Pastor-Ivars, Juan

Research Associate

プロフィール
  • Juan Pastor-Ivars
    INSTITUTE:
    UNU-IAS
    OFFICE:
    Shiinoki Cultural Complex, 3F 2-1-1 Hirosaka, Kanazawa City, Ishikawa Prefecture, Japan
    E-MAIL:
    pastorivars@unu.edu
    PHONE:
    +81-(0)76-224-2266
    NATIONALITY:
    Spain

    Research Interests

    • Green infrastructure
    • Japanese gardens
    • Shrinking cities
    • Sustainable conservation and resilient development of urban ecosystem services
    • Urban ecotourism

    Education

    • Ph.D. in Landscape Architecture, Faculty of Architecture of the University Polytechnic (Valencia, Spain)
    • Master in Landscape Architecture, Faculty of Architecture of Kyoto Institute of Technology (Japan)
    • Master in Architecture, Faculty of Architecture of the University Polytechnic (Valencia, Spain)

    Biographical Statement

    Dr. Juan Pastor-Ivars is a researcher with the UNU-IAS Operating Unit Ishikawa / Kanazawa (OUIK). His areas of academic expertise are the fields of architecture, urban planning, landscape architecture, and ecology. His research focuses on the sustainable conservation and resilient development of urban ecosystem services. These studies aim to have a positive effect on the pressing global problems of climate change, aging of societies, shrinking of cities, mass tourism, loss of biocultural diversity, and ecosystem fragmentation, among others. To address these global challenges, he is assessing the feasibility of a green-blue infrastructure through the inventorying, mapping, and monitoring of existing ecosystem services and the re-utilization of empty houses and vacant plots in cities. He is also interested in the management of urban ecosystem services through joint management and eco-tourism.

    Dr. Pastor-Ivars, was born in Dénia, Spain. He speaks Spanish, Catalan, English, and Japanese. He obtained a Master in Architecture from the Polytechnic University of Valencia. He moved to the ancient capital of Japan, Kyoto, in 2009 where he obtained a Master in Landscape Architecture from the Kyoto Institute of Technology.  He was a Japan Society for the Promotion of Science (JSPS) fellow at Kyoto University and received his Ph.D. in landscape architecture from the Polytechnic University of Valencia with a focus on Japanese gardens. His doctoral thesis was entitled “Ma and Oku, Ogawa Jihei and Japanese Gardens of the 19th Century”.

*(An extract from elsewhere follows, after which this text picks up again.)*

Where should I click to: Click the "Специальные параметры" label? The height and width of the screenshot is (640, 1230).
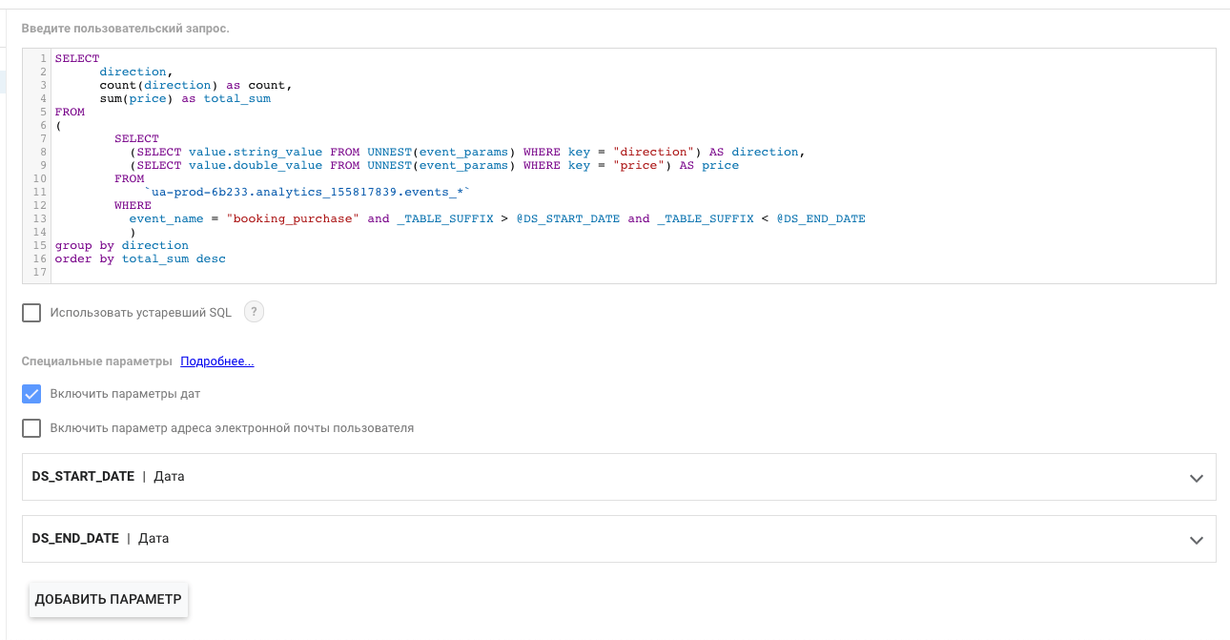click(x=95, y=361)
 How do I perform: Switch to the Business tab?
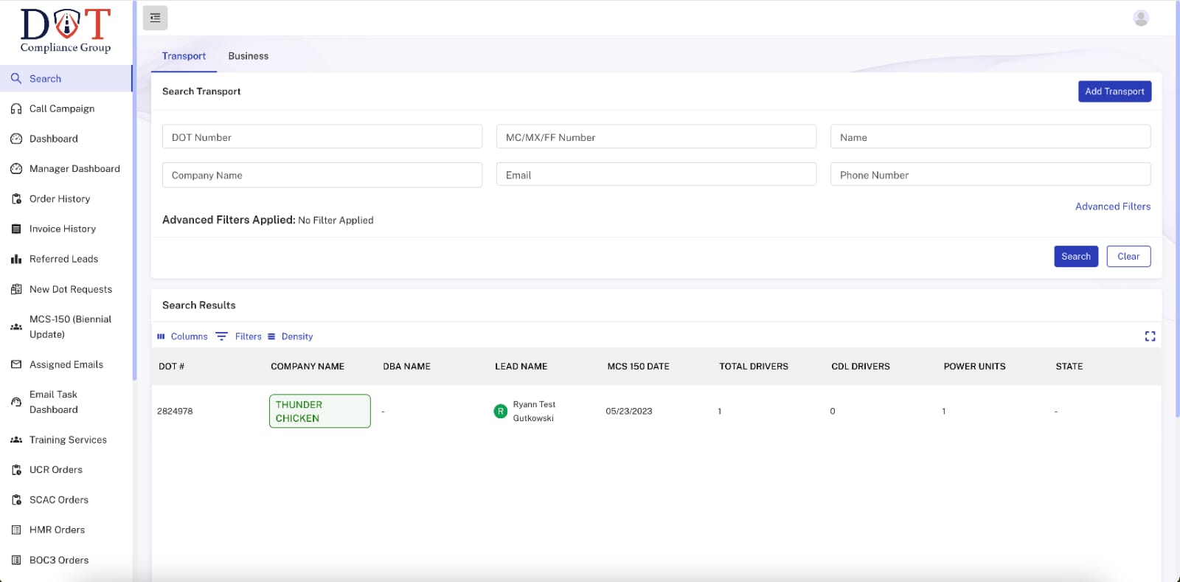[x=248, y=56]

    Prior to joining UNU, he worked for six years in a public government organization in Spain as an architect, urban planner and policymaker; held diverse internships in architecture firms, including Kengo Kuma and Associates; and provided part-time assistance for three years at Kyoto Gakuen University, focusing on the topic of “Nature and City”.